Monday, May 01, 2017
Do you recall the "news" last year to the effect that flossing might be bunk because there weren't any strong scientific studies done about it? Michael Fumento made an excellent point about this being a non-problem around the same time:
A gazillion man-hours of observation by experts may not be particularly scientific, but nor does it deserve to be dismissed out-of-hand. Dentists don't tell patients to floss -- much less floss better than they have been -- just because of published guidelines. During their professional careers they observe the difference between flossers and non-flossers, notwithstanding that it turns out a lot of their patients' [sic] fib.

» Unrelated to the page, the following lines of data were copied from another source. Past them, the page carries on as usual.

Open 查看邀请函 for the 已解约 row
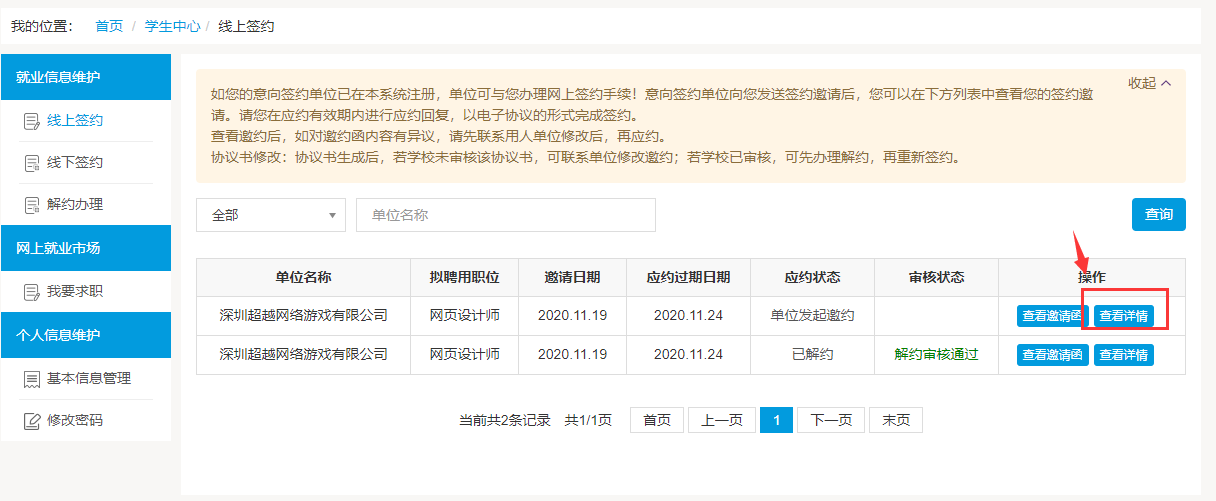The image size is (1216, 501). pyautogui.click(x=1052, y=354)
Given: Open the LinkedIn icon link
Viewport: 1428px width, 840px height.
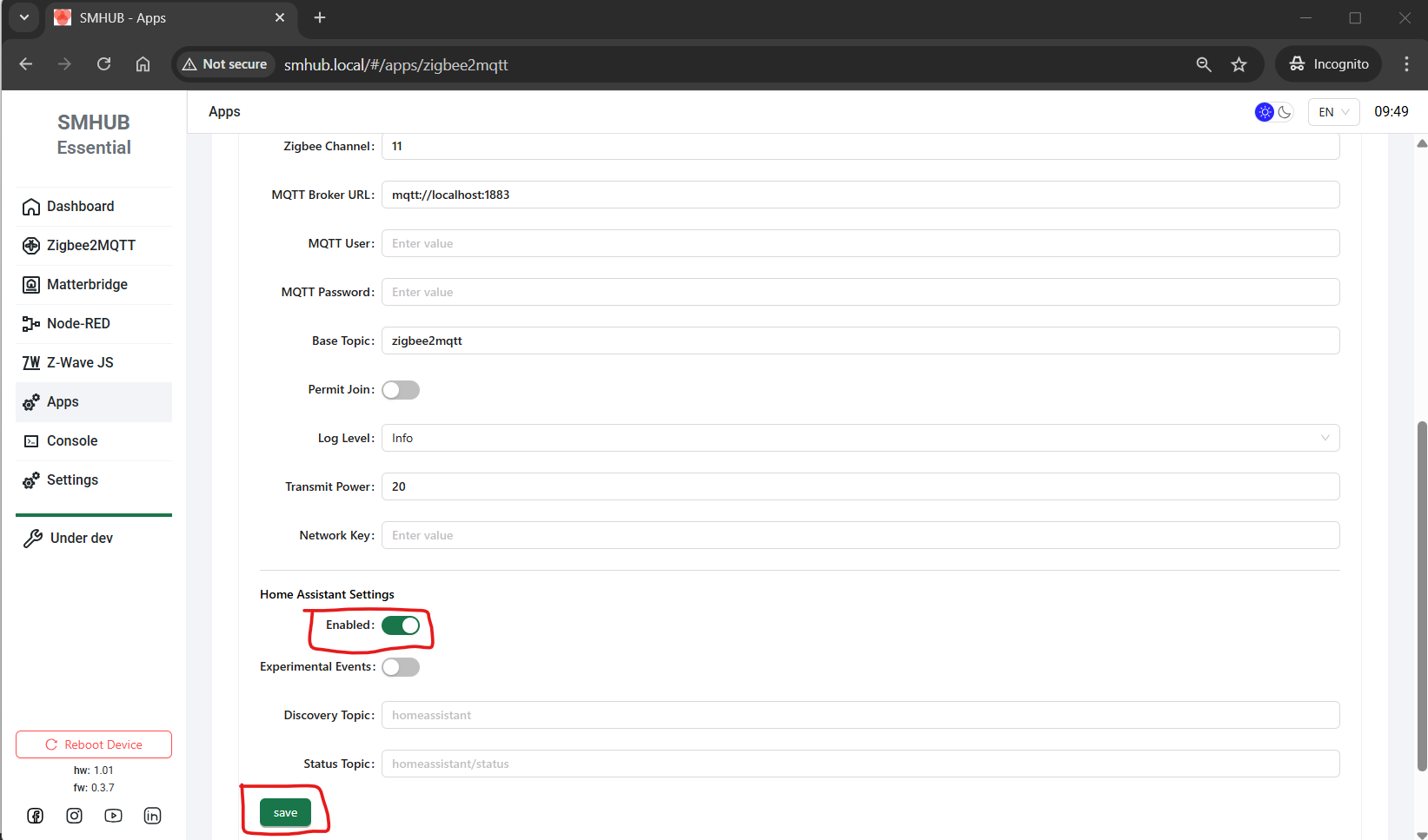Looking at the screenshot, I should pos(152,816).
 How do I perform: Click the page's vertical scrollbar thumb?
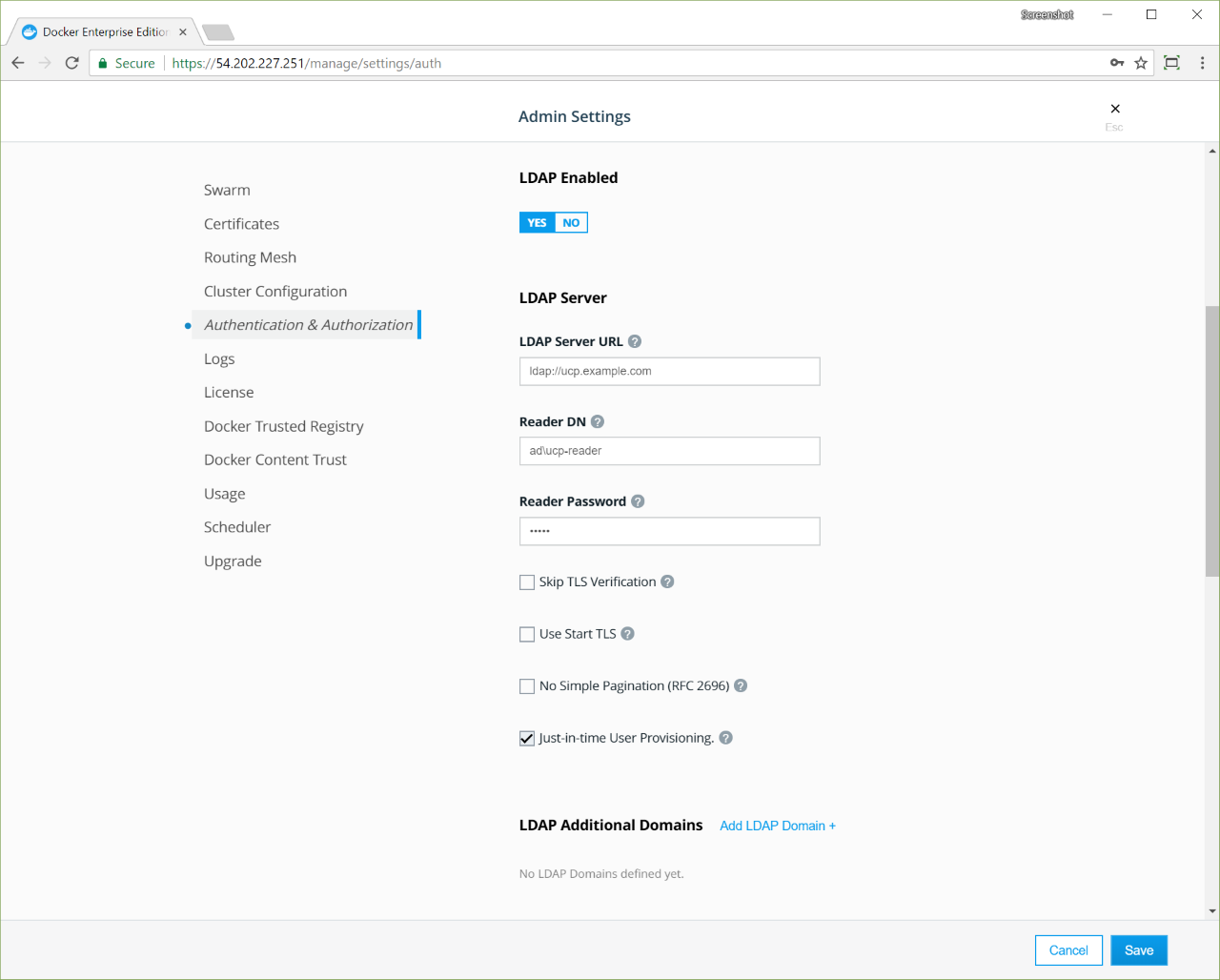pos(1211,440)
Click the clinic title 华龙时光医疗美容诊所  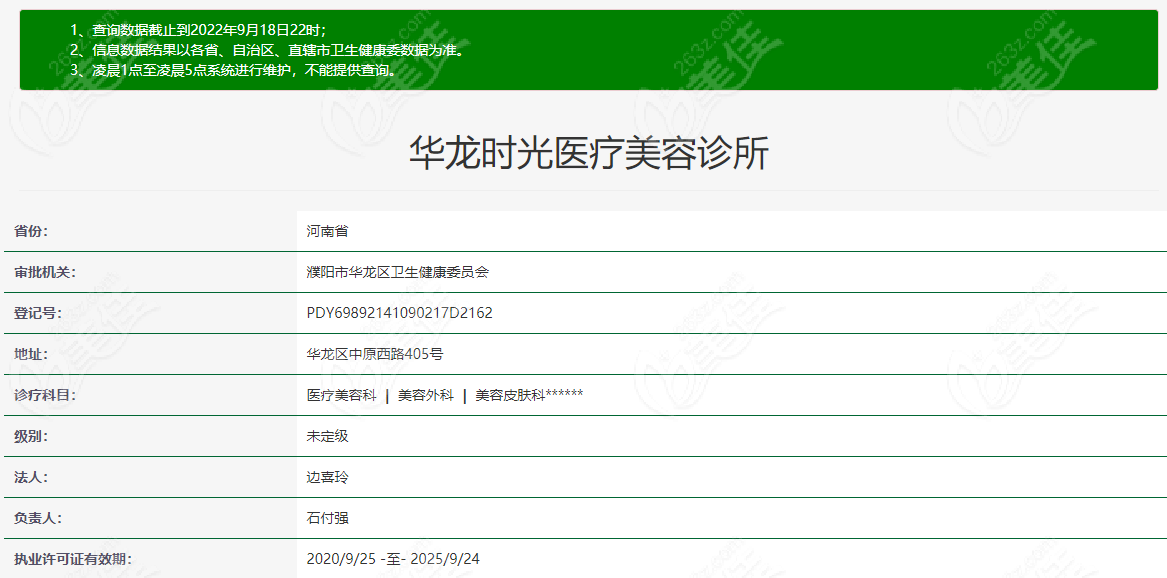(x=589, y=154)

In fact, dentist recommendation of flossing appears to go back to 1815, although it wasn't until 1898 that any large company, specifically Johnson & Johnson, cashed in on it. It's not a capitalist plot. [link in original]Hearing these stories never caused me to consider not flossing, but I hadn't thought deeply about them, either. Fumento is right to note that not everything is so difficult to tease out that it requires a full-blown scientific study. We wouldn't need one to show, for example, that wandering around blindfolded on a freeway during rush hour is a bad idea, either. The issue with flossing, which even prehistoric humans did, is that most of the observations some might wish to dismiss as "merely" anecdotal, come from experts. This might make it seem like a scientific study is warranted, but that is hardly the case.